Une bonne planification des transports doit aussi considérer l’impact territorial. La Confédération a tenu compte pour la première fois des stratégies d’urbanisation lors de l’évaluation des projets liés à l’aménagement de l’infrastructure ferroviaire.
Les constructions se font là où les connexions au réseau de transport sont bonnes. Des travaux à la gare de Schlieren (ZH) en 2013. (Image: Keystone)

Le fonds d’infrastructure ferroviaire (FIF) a été accepté en 2014 lors de la votation populaire sur le projet de financement et d’aménagement de l’infrastructure ferroviaire (FAIF). La mise en place du FIF, qui constitue la nouvelle base de financement dans ce domaine, a nécessité une adaptation des processus de planification. Celle-ci est désormais continue et revêt la forme d’étapes d’aménagement. Les critères d’appréciation des projets d’infrastructures ont pour leur part été révisés de fond en comble.

L’un des critères d’appréciation concerne l’interdépendance entre l’évolution du trafic et le développement territorial. D’un côté, les infrastructures de transport influencent les structures territoriales et leur développement. Une diminution de la durée des trajets due à l’amélioration de l’offre de transport peut inciter les individus à effectuer de plus grands déplacements[1], car les lieux de résidence et de travail peuvent être plus éloignés l’un de l’autre si les réseaux de transports sont plus performants. Cela vaut aussi pour les lieux d’achat, de formation et de loisirs. Il est donc possible d’étendre également le rayon du marché du travail et de la distribution de marchandises et, partant, d’améliorer la productivité[2]. De l’autre côté, l’emplacement et la desserte des nouveaux centres de développement influencent aussi le mode de transport utilisé. Les gens se déplacent ainsi davantage en transports publics et à pied dans les zones à forte densité de population[3]. Compte tenu de la forte charge déjà absorbée par les infrastructures à certains moments, il convient d’accorder une attention particulière aux corrélations entre le développement territorial et l’évolution du trafic.

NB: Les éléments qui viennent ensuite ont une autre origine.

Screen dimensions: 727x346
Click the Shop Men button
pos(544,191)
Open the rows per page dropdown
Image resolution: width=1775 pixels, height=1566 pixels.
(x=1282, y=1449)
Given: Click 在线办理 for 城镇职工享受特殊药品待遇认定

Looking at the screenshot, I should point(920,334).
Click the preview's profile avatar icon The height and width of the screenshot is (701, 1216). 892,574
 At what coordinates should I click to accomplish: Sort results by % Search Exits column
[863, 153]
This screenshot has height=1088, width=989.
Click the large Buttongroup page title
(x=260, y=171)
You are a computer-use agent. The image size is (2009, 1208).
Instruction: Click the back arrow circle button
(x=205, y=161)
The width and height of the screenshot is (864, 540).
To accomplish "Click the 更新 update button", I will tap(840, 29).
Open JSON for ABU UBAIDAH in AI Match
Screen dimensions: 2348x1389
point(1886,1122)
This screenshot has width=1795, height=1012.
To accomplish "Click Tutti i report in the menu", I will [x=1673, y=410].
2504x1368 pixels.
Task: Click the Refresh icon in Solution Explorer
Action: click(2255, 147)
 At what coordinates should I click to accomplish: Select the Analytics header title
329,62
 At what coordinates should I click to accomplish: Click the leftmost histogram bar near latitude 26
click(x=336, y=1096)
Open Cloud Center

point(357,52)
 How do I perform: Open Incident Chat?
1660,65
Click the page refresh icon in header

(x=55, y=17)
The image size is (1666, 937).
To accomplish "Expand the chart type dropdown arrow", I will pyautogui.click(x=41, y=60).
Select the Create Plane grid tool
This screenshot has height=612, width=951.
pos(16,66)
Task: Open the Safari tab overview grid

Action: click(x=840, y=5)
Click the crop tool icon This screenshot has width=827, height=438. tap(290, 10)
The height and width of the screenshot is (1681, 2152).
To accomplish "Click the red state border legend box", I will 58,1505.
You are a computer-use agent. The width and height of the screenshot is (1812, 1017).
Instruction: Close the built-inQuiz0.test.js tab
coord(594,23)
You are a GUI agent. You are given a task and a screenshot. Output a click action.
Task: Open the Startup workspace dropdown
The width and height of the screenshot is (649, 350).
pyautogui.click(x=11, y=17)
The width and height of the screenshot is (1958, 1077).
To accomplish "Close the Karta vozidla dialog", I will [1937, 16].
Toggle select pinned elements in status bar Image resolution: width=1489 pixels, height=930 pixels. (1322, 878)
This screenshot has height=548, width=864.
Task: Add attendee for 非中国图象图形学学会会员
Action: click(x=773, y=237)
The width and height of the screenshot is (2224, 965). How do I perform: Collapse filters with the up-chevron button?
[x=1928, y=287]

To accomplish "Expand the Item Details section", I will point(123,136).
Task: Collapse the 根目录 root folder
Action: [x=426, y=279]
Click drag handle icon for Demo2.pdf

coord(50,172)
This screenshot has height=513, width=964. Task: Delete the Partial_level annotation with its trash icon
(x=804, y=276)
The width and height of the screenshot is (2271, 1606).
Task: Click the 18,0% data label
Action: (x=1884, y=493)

Les stratégies d’urbanisation intégrées dans la réflexion


Une plus grande importance sera désormais accordée aux aspects territoriaux lors de l’appréciation des projets pour l’étape d’aménagement 2035 (EA 2035) et toutes les étapes d’aménagement de l’infrastructure ferroviaire qui suivront. Comme pour les projets d’agglomération de la Confédération, on tient non seulement compte des effets directs (comme l’emprise au sol d’un tracé), mais aussi des impacts à moyen et long termes sur les relations spatiales lors de l’appréciation des grands projets nationaux. L’impact territorial joue donc un rôle déterminant, en plus de critères comme la réduction des goulets d’étranglement ou la monétisation du rapport coûts-utilité. Il s’agit déjà d’un acquis important dans l’optique d’une meilleure coordination entre aménagement du territoire et planification des transports. La pondération des goulets d’étranglement et du rapport coût-utilité demeure néanmoins plus forte que celle des critères spatiaux.

L’Office fédéral du développement territorial (ARE) a élaboré la méthodologie et examiné en collaboration avec l’Office fédéral des transports (OFT) si les divers projets étaient conformes aux objectifs de développement fixés dans le Projet de territoire Suisse. L’ARE en a évalué les effets aux niveaux national, régional et local dans le but de mettre en lien l’offre de transports avec le développement territorial recherché. L’appréciation sous l’angle de l’aménagement du territoire fonctionne de la même manière pour le développement du réseau des routes nationales, domaine dans lequel l’ARE collabore avec l’Office fédéral des routes (Ofrou).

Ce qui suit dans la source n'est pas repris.